L’écriture inclusive n’est qu’un déni culturel

 

Après le milieu scolaire où les Éditions Hatier se sont déjà vantées d’avoir publié un manuel de CE2 en écriture inclusive, les universités françaises sont de plus en plus nombreuses à utiliser cette écriture idéologique dans leurs communications officielles sous la pression des groupuscules d’extrême gauche.

De tous les apports civilisationnels, la langue française est probablement le plus beau legs. Le français, langue de l’État depuis 1539, langue du savoir sous l’Encyclopédie ou encore langue de la patrie le 18 juin 1940, est le fruit d’une construction pluriséculaire. Témoignage vivant du génie français et de l’unité de son peuple, cette mélodie linguistique fascine au-delà de ses frontières et a inspiré les plus grands écrivains et penseurs qui ont offert au monde la vision d’une nation émancipatrice et rayonnante.

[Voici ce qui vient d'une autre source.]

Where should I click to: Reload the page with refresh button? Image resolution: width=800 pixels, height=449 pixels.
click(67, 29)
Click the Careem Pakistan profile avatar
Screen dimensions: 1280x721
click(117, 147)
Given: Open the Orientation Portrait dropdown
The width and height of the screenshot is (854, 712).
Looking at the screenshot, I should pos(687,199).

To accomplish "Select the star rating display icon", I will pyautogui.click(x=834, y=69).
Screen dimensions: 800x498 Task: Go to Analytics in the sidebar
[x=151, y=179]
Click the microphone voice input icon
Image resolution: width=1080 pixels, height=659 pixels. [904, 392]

Ce patrimoine linguistique, ciment de notre unité nationale et garante de notre histoire, est aujourd’hui mis à mal par des expérimentations visant à abêtir l’homme en le privant de sa plus belle arme : les mots.

Le fait même que des universitaires et des « intellectuels » prônent une version dégénérée de cette langue est chaque jour un coup de poignard supplémentaire porté à notre mémoire collective. Enlaidir et bêtifier un tel patrimoine au nom d’une idéologie déconstructrice est profondément inquiétant au regard du climat social actuel.

Que penserait aujourd’hui Simone Veil, l’une des plus grandes féministes françaises, femme de lettres, amoureuse de la langue française et grande académicienne, d’un tel dévoiement de son combat ?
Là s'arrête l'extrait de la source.